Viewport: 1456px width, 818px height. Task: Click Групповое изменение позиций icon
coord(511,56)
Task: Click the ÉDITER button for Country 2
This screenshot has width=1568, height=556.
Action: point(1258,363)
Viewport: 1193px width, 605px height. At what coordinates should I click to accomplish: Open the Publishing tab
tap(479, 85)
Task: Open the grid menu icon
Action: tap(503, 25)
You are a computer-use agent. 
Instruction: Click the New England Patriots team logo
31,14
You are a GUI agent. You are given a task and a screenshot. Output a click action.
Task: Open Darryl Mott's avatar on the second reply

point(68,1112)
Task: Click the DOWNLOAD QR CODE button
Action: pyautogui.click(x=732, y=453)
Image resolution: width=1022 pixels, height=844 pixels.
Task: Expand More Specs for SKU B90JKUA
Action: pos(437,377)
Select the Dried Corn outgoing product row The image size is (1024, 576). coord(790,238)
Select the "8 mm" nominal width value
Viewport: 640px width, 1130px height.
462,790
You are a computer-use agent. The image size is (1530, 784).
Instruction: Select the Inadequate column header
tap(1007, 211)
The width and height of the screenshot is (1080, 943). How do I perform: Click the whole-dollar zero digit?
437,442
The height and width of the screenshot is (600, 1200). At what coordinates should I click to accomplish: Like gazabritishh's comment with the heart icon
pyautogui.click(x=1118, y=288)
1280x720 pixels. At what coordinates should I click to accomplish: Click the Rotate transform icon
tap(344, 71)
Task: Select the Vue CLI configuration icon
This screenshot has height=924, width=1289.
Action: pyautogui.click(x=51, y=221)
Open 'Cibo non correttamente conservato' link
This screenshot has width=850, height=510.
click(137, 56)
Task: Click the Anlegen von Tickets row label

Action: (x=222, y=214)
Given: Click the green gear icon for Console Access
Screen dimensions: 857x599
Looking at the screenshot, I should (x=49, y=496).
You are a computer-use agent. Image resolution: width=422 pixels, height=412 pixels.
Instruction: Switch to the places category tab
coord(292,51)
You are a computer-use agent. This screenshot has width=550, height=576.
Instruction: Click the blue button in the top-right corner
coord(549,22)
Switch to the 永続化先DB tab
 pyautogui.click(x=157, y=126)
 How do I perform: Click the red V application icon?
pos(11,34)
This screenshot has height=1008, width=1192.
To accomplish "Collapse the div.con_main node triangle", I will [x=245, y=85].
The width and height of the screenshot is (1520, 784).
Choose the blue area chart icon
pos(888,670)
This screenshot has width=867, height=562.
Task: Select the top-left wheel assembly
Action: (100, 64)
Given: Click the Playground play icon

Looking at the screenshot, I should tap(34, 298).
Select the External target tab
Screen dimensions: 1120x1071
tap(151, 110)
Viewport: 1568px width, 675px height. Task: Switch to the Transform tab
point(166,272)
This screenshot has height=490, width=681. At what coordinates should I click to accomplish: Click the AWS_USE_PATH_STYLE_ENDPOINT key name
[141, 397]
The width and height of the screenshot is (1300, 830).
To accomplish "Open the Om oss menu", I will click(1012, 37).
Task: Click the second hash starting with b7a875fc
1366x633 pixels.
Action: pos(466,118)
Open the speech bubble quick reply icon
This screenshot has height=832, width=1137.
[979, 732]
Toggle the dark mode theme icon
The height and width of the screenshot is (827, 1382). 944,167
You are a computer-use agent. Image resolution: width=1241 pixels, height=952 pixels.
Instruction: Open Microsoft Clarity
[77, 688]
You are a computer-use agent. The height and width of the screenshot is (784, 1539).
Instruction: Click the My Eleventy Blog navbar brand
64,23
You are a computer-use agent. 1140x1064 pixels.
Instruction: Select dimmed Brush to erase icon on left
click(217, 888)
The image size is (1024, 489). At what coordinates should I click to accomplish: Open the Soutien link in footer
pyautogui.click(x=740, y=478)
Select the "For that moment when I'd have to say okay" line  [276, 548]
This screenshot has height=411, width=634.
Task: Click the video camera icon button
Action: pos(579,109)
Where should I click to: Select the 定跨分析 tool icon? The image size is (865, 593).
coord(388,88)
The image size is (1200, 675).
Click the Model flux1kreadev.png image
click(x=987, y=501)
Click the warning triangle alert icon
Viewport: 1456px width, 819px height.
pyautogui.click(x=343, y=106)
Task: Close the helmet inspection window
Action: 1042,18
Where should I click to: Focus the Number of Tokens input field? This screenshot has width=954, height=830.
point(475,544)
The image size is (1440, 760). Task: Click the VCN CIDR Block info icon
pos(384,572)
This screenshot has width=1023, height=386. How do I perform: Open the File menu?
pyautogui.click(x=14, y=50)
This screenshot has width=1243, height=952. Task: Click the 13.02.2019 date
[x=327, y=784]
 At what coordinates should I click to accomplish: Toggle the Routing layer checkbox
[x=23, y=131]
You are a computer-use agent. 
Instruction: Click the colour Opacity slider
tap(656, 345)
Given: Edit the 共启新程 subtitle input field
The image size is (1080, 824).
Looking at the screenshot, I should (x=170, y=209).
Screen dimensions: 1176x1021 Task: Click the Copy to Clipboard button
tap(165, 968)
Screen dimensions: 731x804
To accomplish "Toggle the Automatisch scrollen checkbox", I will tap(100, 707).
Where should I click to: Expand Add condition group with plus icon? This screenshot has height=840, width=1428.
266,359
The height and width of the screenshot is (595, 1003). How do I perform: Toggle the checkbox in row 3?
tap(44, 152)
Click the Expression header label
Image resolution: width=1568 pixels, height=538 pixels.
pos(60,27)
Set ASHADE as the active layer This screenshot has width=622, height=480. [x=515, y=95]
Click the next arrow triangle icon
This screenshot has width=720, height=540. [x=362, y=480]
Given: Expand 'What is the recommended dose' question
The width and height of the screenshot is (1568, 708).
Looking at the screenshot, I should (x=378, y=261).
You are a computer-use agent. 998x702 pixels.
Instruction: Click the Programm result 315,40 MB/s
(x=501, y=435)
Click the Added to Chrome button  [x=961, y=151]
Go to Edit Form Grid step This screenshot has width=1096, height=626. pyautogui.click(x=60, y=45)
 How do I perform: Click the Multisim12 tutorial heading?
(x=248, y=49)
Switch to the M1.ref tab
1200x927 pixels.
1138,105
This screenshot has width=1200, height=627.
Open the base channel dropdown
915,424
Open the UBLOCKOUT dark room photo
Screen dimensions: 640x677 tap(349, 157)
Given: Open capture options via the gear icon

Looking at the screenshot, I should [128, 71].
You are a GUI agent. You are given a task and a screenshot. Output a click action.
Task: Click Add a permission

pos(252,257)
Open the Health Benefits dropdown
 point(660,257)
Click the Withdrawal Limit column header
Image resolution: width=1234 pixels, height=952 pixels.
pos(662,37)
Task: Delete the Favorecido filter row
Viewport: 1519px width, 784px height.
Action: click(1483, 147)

# # # # # # #

» **TASK**
Your task is to retype all of the records exactly.

» **ANSWER TO THIS TASK**
Viewport: 1456px width, 818px height. Task: Click Групповое изменение позиций icon
coord(511,56)
Task: Click the ÉDITER button for Country 2
This screenshot has width=1568, height=556.
Action: point(1258,363)
Viewport: 1193px width, 605px height. At what coordinates should I click to accomplish: Open the Publishing tab
tap(479, 85)
Task: Open the grid menu icon
Action: tap(503, 25)
You are a computer-use agent. 
Instruction: Click the New England Patriots team logo
31,14
You are a GUI agent. You are given a task and a screenshot. Output a click action.
Task: Open Darryl Mott's avatar on the second reply

point(68,1112)
Task: Click the DOWNLOAD QR CODE button
Action: pyautogui.click(x=732, y=453)
Image resolution: width=1022 pixels, height=844 pixels.
Task: Expand More Specs for SKU B90JKUA
Action: pos(437,377)
Select the Dried Corn outgoing product row The image size is (1024, 576). coord(790,238)
Select the "8 mm" nominal width value
Viewport: 640px width, 1130px height.
462,790
You are a computer-use agent. The image size is (1530, 784).
Instruction: Select the Inadequate column header
tap(1007, 211)
The width and height of the screenshot is (1080, 943). How do I perform: Click the whole-dollar zero digit?
437,442
The height and width of the screenshot is (600, 1200). At what coordinates should I click to accomplish: Like gazabritishh's comment with the heart icon
pyautogui.click(x=1118, y=288)
1280x720 pixels. At what coordinates should I click to accomplish: Click the Rotate transform icon
tap(344, 71)
Task: Select the Vue CLI configuration icon
This screenshot has height=924, width=1289.
Action: pyautogui.click(x=51, y=221)
Open 'Cibo non correttamente conservato' link
This screenshot has width=850, height=510.
click(137, 56)
Task: Click the Anlegen von Tickets row label

Action: (x=222, y=214)
Given: Click the green gear icon for Console Access
Screen dimensions: 857x599
Looking at the screenshot, I should (x=49, y=496).
You are a computer-use agent. Image resolution: width=422 pixels, height=412 pixels.
Instruction: Switch to the places category tab
coord(292,51)
You are a computer-use agent. This screenshot has width=550, height=576.
Instruction: Click the blue button in the top-right corner
coord(549,22)
Switch to the 永続化先DB tab
 pyautogui.click(x=157, y=126)
 How do I perform: Click the red V application icon?
pos(11,34)
This screenshot has height=1008, width=1192.
To accomplish "Collapse the div.con_main node triangle", I will [x=245, y=85].
The width and height of the screenshot is (1520, 784).
Choose the blue area chart icon
pos(888,670)
This screenshot has width=867, height=562.
Task: Select the top-left wheel assembly
Action: (100, 64)
Given: Click the Playground play icon

Looking at the screenshot, I should tap(34, 298).
Select the External target tab
Screen dimensions: 1120x1071
tap(151, 110)
Viewport: 1568px width, 675px height. Task: Switch to the Transform tab
point(166,272)
This screenshot has height=490, width=681. At what coordinates should I click to accomplish: Click the AWS_USE_PATH_STYLE_ENDPOINT key name
[141, 397]
The width and height of the screenshot is (1300, 830).
To accomplish "Open the Om oss menu", I will click(1012, 37).
Task: Click the second hash starting with b7a875fc
1366x633 pixels.
Action: pos(466,118)
Open the speech bubble quick reply icon
This screenshot has height=832, width=1137.
[979, 732]
Toggle the dark mode theme icon
The height and width of the screenshot is (827, 1382). 944,167
You are a computer-use agent. Image resolution: width=1241 pixels, height=952 pixels.
Instruction: Open Microsoft Clarity
[77, 688]
You are a computer-use agent. The height and width of the screenshot is (784, 1539).
Instruction: Click the My Eleventy Blog navbar brand
64,23
You are a computer-use agent. 1140x1064 pixels.
Instruction: Select dimmed Brush to erase icon on left
click(217, 888)
The image size is (1024, 489). At what coordinates should I click to accomplish: Open the Soutien link in footer
pyautogui.click(x=740, y=478)
Select the "For that moment when I'd have to say okay" line  [276, 548]
This screenshot has height=411, width=634.
Task: Click the video camera icon button
Action: pos(579,109)
Where should I click to: Select the 定跨分析 tool icon? The image size is (865, 593).
coord(388,88)
The image size is (1200, 675).
Click the Model flux1kreadev.png image
click(x=987, y=501)
Click the warning triangle alert icon
Viewport: 1456px width, 819px height.
pyautogui.click(x=343, y=106)
Task: Close the helmet inspection window
Action: 1042,18
Where should I click to: Focus the Number of Tokens input field? This screenshot has width=954, height=830.
point(475,544)
The image size is (1440, 760). Task: Click the VCN CIDR Block info icon
pos(384,572)
This screenshot has width=1023, height=386. How do I perform: Open the File menu?
pyautogui.click(x=14, y=50)
This screenshot has width=1243, height=952. Task: Click the 13.02.2019 date
[x=327, y=784]
 At what coordinates should I click to accomplish: Toggle the Routing layer checkbox
[x=23, y=131]
You are a computer-use agent. 
Instruction: Click the colour Opacity slider
tap(656, 345)
Given: Edit the 共启新程 subtitle input field
The image size is (1080, 824).
Looking at the screenshot, I should (x=170, y=209).
Screen dimensions: 1176x1021 Task: Click the Copy to Clipboard button
tap(165, 968)
Screen dimensions: 731x804
To accomplish "Toggle the Automatisch scrollen checkbox", I will tap(100, 707).
Where should I click to: Expand Add condition group with plus icon? This screenshot has height=840, width=1428.
266,359
The height and width of the screenshot is (595, 1003). How do I perform: Toggle the checkbox in row 3?
tap(44, 152)
Click the Expression header label
Image resolution: width=1568 pixels, height=538 pixels.
pos(60,27)
Set ASHADE as the active layer This screenshot has width=622, height=480. [x=515, y=95]
Click the next arrow triangle icon
This screenshot has width=720, height=540. [x=362, y=480]
Given: Expand 'What is the recommended dose' question
The width and height of the screenshot is (1568, 708).
Looking at the screenshot, I should (x=378, y=261).
You are a computer-use agent. 998x702 pixels.
Instruction: Click the Programm result 315,40 MB/s
(x=501, y=435)
Click the Added to Chrome button  [x=961, y=151]
Go to Edit Form Grid step This screenshot has width=1096, height=626. pyautogui.click(x=60, y=45)
 How do I perform: Click the Multisim12 tutorial heading?
(x=248, y=49)
Switch to the M1.ref tab
1200x927 pixels.
1138,105
This screenshot has width=1200, height=627.
Open the base channel dropdown
915,424
Open the UBLOCKOUT dark room photo
Screen dimensions: 640x677 tap(349, 157)
Given: Open capture options via the gear icon

Looking at the screenshot, I should [128, 71].
You are a GUI agent. You are given a task and a screenshot. Output a click action.
Task: Click Add a permission

pos(252,257)
Open the Health Benefits dropdown
 point(660,257)
Click the Withdrawal Limit column header
Image resolution: width=1234 pixels, height=952 pixels.
pos(662,37)
Task: Delete the Favorecido filter row
Viewport: 1519px width, 784px height.
Action: click(1483, 147)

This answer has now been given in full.